Der Engel – personales Wesen
März 2012

"Insofern die Engel Wesen von geistiger Natur sind, sind sie mit Verstand und freiem Willen ausgestattet, genau wie der Mensch, aber von höherem Grad als dieser, und doch auch nur in begrenzter, endlicher Weise infolge der Grenzen, die allen Geschöpfen eigen sind.

Die Engel sind also personale Wesen und darum wie der Mensch ebenfalls ‚Bild und Gleichnis' GOTTES." (sel. Joh. Paul II., Katechese 6.8.1986) Der heilige Engel hat eine eigene von GOTT geschenkte Persönlichkeit und Individualität die sich in seinem Wirken entsprechend äußert.

In der Folge ergibt sich, dass jeder Engel von GOTT einen individuellen Namen bekommen hat. Ein allegorischer Hinweis darauf ist uns im Buch des Propheten Jesaja geschenkt: "Wer hat die Sterne dort oben erschaffen?
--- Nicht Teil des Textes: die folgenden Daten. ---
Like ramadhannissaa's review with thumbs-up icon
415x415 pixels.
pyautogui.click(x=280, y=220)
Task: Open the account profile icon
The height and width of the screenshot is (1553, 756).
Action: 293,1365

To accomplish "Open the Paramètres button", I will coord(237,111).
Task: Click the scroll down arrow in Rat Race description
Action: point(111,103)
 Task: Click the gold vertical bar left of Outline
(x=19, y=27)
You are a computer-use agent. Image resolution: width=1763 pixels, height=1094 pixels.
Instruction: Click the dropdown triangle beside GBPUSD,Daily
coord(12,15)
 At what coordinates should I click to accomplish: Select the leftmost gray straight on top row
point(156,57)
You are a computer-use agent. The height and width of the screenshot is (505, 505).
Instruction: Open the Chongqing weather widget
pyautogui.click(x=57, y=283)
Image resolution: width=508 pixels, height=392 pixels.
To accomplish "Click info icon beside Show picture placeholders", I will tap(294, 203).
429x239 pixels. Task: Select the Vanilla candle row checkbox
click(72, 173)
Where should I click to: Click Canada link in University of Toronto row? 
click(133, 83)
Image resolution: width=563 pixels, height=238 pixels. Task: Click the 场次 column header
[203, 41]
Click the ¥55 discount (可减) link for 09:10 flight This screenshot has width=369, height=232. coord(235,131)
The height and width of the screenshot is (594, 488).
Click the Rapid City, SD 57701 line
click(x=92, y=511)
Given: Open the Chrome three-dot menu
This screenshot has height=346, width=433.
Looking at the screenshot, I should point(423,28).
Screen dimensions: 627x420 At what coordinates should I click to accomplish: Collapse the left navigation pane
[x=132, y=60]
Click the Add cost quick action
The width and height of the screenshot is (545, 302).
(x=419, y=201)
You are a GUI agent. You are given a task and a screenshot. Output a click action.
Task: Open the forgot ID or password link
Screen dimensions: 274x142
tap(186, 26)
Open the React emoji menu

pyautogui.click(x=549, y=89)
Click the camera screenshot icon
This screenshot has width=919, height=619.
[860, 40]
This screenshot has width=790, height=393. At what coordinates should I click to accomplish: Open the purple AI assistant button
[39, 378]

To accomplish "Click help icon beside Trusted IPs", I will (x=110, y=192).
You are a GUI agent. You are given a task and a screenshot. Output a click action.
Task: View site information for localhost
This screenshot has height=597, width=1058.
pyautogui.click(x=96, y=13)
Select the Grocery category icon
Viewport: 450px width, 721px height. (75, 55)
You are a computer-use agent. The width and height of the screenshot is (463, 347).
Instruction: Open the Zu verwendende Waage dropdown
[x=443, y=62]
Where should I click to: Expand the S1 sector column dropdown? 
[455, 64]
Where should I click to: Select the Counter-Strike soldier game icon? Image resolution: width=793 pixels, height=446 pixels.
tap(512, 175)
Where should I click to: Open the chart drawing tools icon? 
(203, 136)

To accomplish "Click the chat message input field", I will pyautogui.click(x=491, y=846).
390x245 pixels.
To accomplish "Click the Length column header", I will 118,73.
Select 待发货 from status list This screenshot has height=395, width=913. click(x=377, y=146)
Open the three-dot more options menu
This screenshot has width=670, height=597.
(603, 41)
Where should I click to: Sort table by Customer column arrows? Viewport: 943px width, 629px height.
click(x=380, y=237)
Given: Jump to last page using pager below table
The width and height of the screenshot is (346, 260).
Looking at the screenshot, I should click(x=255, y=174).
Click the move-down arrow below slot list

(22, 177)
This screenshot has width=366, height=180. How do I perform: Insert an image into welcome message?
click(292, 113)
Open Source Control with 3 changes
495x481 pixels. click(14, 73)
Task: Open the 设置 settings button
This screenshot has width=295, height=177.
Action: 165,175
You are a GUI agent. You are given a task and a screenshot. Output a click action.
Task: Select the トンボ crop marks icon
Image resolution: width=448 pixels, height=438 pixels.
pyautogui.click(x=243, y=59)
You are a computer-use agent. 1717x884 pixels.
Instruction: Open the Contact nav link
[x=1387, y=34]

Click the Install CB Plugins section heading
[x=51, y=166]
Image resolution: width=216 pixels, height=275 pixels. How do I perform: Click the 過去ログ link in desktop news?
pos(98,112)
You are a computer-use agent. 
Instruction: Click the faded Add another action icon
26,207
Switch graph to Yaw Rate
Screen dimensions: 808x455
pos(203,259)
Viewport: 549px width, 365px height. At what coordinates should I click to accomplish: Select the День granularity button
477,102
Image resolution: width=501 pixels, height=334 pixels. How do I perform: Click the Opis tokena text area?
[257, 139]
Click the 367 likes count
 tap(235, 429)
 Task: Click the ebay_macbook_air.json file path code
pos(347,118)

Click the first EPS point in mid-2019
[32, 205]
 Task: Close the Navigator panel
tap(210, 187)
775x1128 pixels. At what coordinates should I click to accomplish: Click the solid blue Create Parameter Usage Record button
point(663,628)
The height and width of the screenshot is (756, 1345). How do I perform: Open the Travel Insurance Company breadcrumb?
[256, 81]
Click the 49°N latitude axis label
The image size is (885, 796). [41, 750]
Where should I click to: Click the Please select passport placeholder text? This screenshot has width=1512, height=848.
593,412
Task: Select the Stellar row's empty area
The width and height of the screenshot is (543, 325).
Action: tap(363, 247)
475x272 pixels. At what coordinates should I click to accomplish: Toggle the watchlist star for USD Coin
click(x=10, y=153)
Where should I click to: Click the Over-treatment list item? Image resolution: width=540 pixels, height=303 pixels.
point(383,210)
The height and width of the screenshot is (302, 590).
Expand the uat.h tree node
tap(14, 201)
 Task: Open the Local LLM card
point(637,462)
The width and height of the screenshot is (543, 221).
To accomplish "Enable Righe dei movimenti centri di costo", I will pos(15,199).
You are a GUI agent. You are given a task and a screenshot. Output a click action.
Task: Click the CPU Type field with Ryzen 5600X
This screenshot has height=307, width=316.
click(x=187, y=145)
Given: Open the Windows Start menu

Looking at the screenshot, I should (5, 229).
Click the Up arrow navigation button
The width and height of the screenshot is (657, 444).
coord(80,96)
ER ist es, der ihr Heer täglich zählt und heraufführt, Der sie alle beim Namen ruft." (Jes 40,26) Allerdings verehrt und feiert die Kirche nur drei Engel mit ihrem Namen, da diese klar in der Heiligen Schrift bezeugt sind.

"Die Heilige Schrift gibt den Engeln auch Benennungen, und zwar nicht nur persönliche wie die Eigennamen Gabriel, Rafael und Michael, sondern auch Gattungs­namen wie die Bezeich­nungen Serafim, Kerubim, Throne, Mächte, Gewalten, Fürsten; die Heilige Schrift unterscheidet auch zwischen Engeln und Erzengeln. Wenn wir die analogisierende und darstellende Ausdrucksweise des heiligen Textes berücksichtigen, so können wir daraus entnehmen, dass diese personalen Wesen fast wie in Gesellschaften gruppiert sind und sich nach Ordnungen und Abstufungen einteilen lassen, entsprechend dem Maß ihrer Vollkommenheit und den ihnen anvertrauten Aufgaben. Frühe Autoren wie Dionysios der Areopagite sprechen ferner -wie es auch die Liturgie der Kirche tut - von neun Engelchören. Die Theologie, besonders die patristische und die mittelalterliche, hat diese Darstellungsweise nicht zurückgewiesen, sondern versucht, ihr eine lehrmäßige und mystische Erklärung zu geben, ohne ihr jedoch einen absoluten Wert beizumessen."